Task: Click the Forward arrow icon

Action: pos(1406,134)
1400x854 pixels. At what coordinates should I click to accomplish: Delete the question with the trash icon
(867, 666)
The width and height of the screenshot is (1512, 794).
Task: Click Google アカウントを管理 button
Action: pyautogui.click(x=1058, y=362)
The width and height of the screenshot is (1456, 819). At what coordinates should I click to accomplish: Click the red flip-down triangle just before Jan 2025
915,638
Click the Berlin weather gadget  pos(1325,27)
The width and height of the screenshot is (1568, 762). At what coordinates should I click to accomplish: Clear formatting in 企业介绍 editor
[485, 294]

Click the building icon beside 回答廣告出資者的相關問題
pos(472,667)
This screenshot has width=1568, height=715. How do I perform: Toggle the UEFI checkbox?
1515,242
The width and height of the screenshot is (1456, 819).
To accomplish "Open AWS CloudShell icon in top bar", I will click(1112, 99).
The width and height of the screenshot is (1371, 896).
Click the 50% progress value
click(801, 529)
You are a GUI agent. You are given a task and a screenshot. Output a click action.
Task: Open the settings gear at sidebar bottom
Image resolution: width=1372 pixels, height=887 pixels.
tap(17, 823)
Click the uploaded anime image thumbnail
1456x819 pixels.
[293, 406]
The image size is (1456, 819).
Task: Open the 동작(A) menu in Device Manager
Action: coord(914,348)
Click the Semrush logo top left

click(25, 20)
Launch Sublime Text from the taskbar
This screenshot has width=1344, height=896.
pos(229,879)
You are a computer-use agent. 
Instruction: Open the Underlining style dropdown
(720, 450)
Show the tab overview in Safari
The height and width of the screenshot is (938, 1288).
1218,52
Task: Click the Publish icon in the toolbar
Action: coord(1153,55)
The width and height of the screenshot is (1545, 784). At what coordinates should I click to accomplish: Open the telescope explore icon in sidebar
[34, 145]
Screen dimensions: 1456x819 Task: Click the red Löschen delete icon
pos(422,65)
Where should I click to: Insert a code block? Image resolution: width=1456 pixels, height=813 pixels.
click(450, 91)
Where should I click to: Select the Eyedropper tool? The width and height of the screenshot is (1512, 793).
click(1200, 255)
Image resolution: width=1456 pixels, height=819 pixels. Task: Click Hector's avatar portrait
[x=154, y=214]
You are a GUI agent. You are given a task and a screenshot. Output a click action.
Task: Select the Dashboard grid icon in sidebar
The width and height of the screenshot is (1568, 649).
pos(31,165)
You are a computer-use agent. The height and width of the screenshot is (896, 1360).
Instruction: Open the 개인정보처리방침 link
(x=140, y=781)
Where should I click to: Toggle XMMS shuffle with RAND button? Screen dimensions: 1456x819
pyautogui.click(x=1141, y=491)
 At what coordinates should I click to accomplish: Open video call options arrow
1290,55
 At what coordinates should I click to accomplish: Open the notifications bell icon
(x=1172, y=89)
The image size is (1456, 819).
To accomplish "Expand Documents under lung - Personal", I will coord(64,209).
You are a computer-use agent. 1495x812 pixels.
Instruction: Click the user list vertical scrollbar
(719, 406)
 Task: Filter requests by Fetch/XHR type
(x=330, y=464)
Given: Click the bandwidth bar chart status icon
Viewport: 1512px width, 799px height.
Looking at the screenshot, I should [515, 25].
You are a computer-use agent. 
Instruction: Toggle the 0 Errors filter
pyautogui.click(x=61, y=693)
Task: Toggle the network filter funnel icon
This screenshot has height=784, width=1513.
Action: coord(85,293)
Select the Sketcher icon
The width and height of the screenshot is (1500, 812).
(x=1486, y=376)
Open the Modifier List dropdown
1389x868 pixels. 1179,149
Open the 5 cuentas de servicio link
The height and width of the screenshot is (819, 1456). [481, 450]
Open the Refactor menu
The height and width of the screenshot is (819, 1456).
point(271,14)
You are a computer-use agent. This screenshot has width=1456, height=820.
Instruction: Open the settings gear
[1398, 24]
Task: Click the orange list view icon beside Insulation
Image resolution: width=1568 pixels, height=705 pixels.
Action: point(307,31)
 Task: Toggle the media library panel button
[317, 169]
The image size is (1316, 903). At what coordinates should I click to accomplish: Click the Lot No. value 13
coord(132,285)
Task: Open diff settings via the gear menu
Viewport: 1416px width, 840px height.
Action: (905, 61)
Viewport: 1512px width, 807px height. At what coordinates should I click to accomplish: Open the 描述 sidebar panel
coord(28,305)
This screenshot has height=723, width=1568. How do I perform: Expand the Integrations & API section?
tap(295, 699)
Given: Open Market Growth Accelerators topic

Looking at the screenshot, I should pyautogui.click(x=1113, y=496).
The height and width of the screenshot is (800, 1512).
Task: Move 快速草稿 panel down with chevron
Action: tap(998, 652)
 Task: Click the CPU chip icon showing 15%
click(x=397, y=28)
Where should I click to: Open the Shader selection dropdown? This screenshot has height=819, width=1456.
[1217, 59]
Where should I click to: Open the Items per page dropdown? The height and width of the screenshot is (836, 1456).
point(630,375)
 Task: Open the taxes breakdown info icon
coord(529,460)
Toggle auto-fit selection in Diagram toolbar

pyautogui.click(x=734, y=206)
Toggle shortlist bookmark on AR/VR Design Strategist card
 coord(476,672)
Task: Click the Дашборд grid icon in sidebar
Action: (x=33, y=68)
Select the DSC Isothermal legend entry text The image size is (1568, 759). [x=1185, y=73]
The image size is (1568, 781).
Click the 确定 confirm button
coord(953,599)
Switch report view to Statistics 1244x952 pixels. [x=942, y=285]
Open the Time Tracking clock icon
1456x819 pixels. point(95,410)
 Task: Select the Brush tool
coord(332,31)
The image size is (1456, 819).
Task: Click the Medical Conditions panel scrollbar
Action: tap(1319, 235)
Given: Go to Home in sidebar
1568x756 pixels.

◇ ◇ ◇ ◇

- **What is required**: Produce the material again exactly as it is shown above.

- **Exercise response**:
Task: Click the Forward arrow icon

Action: pos(1406,134)
1400x854 pixels. At what coordinates should I click to accomplish: Delete the question with the trash icon
(867, 666)
The width and height of the screenshot is (1512, 794).
Task: Click Google アカウントを管理 button
Action: pyautogui.click(x=1058, y=362)
The width and height of the screenshot is (1456, 819). At what coordinates should I click to accomplish: Click the red flip-down triangle just before Jan 2025
915,638
Click the Berlin weather gadget  pos(1325,27)
The width and height of the screenshot is (1568, 762). At what coordinates should I click to accomplish: Clear formatting in 企业介绍 editor
[485, 294]

Click the building icon beside 回答廣告出資者的相關問題
pos(472,667)
This screenshot has width=1568, height=715. How do I perform: Toggle the UEFI checkbox?
1515,242
The width and height of the screenshot is (1456, 819).
To accomplish "Open AWS CloudShell icon in top bar", I will click(1112, 99).
The width and height of the screenshot is (1371, 896).
Click the 50% progress value
click(801, 529)
You are a GUI agent. You are given a task and a screenshot. Output a click action.
Task: Open the settings gear at sidebar bottom
Image resolution: width=1372 pixels, height=887 pixels.
tap(17, 823)
Click the uploaded anime image thumbnail
1456x819 pixels.
[293, 406]
The image size is (1456, 819).
Task: Open the 동작(A) menu in Device Manager
Action: coord(914,348)
Click the Semrush logo top left

click(25, 20)
Launch Sublime Text from the taskbar
This screenshot has width=1344, height=896.
pos(229,879)
You are a computer-use agent. 
Instruction: Open the Underlining style dropdown
(720, 450)
Show the tab overview in Safari
The height and width of the screenshot is (938, 1288).
1218,52
Task: Click the Publish icon in the toolbar
Action: coord(1153,55)
The width and height of the screenshot is (1545, 784). At what coordinates should I click to accomplish: Open the telescope explore icon in sidebar
[34, 145]
Screen dimensions: 1456x819 Task: Click the red Löschen delete icon
pos(422,65)
Where should I click to: Insert a code block? Image resolution: width=1456 pixels, height=813 pixels.
click(450, 91)
Where should I click to: Select the Eyedropper tool? The width and height of the screenshot is (1512, 793).
click(1200, 255)
Image resolution: width=1456 pixels, height=819 pixels. Task: Click Hector's avatar portrait
[x=154, y=214]
You are a GUI agent. You are given a task and a screenshot. Output a click action.
Task: Select the Dashboard grid icon in sidebar
The width and height of the screenshot is (1568, 649).
pos(31,165)
You are a computer-use agent. The height and width of the screenshot is (896, 1360).
Instruction: Open the 개인정보처리방침 link
(x=140, y=781)
Where should I click to: Toggle XMMS shuffle with RAND button? Screen dimensions: 1456x819
pyautogui.click(x=1141, y=491)
 At what coordinates should I click to accomplish: Open video call options arrow
1290,55
 At what coordinates should I click to accomplish: Open the notifications bell icon
(x=1172, y=89)
The image size is (1456, 819).
To accomplish "Expand Documents under lung - Personal", I will coord(64,209).
You are a computer-use agent. 1495x812 pixels.
Instruction: Click the user list vertical scrollbar
(719, 406)
 Task: Filter requests by Fetch/XHR type
(x=330, y=464)
Given: Click the bandwidth bar chart status icon
Viewport: 1512px width, 799px height.
Looking at the screenshot, I should [515, 25].
You are a computer-use agent. 
Instruction: Toggle the 0 Errors filter
pyautogui.click(x=61, y=693)
Task: Toggle the network filter funnel icon
This screenshot has height=784, width=1513.
Action: coord(85,293)
Select the Sketcher icon
The width and height of the screenshot is (1500, 812).
(x=1486, y=376)
Open the Modifier List dropdown
1389x868 pixels. 1179,149
Open the 5 cuentas de servicio link
The height and width of the screenshot is (819, 1456). [481, 450]
Open the Refactor menu
The height and width of the screenshot is (819, 1456).
point(271,14)
You are a computer-use agent. This screenshot has width=1456, height=820.
Instruction: Open the settings gear
[1398, 24]
Task: Click the orange list view icon beside Insulation
Image resolution: width=1568 pixels, height=705 pixels.
Action: point(307,31)
 Task: Toggle the media library panel button
[317, 169]
The image size is (1316, 903). At what coordinates should I click to accomplish: Click the Lot No. value 13
coord(132,285)
Task: Open diff settings via the gear menu
Viewport: 1416px width, 840px height.
Action: (905, 61)
Viewport: 1512px width, 807px height. At what coordinates should I click to accomplish: Open the 描述 sidebar panel
coord(28,305)
This screenshot has height=723, width=1568. How do I perform: Expand the Integrations & API section?
tap(295, 699)
Given: Open Market Growth Accelerators topic

Looking at the screenshot, I should pyautogui.click(x=1113, y=496).
The height and width of the screenshot is (800, 1512).
Task: Move 快速草稿 panel down with chevron
Action: tap(998, 652)
 Task: Click the CPU chip icon showing 15%
click(x=397, y=28)
Where should I click to: Open the Shader selection dropdown? This screenshot has height=819, width=1456.
[1217, 59]
Where should I click to: Open the Items per page dropdown? The height and width of the screenshot is (836, 1456).
point(630,375)
 Task: Open the taxes breakdown info icon
coord(529,460)
Toggle auto-fit selection in Diagram toolbar

pyautogui.click(x=734, y=206)
Toggle shortlist bookmark on AR/VR Design Strategist card
 coord(476,672)
Task: Click the Дашборд grid icon in sidebar
Action: (x=33, y=68)
Select the DSC Isothermal legend entry text The image size is (1568, 759). [x=1185, y=73]
The image size is (1568, 781).
Click the 确定 confirm button
coord(953,599)
Switch report view to Statistics 1244x952 pixels. [x=942, y=285]
Open the Time Tracking clock icon
1456x819 pixels. point(95,410)
 Task: Select the Brush tool
coord(332,31)
The image size is (1456, 819).
Task: Click the Medical Conditions panel scrollbar
Action: tap(1319, 235)
Given: Go to Home in sidebar
1568x756 pixels.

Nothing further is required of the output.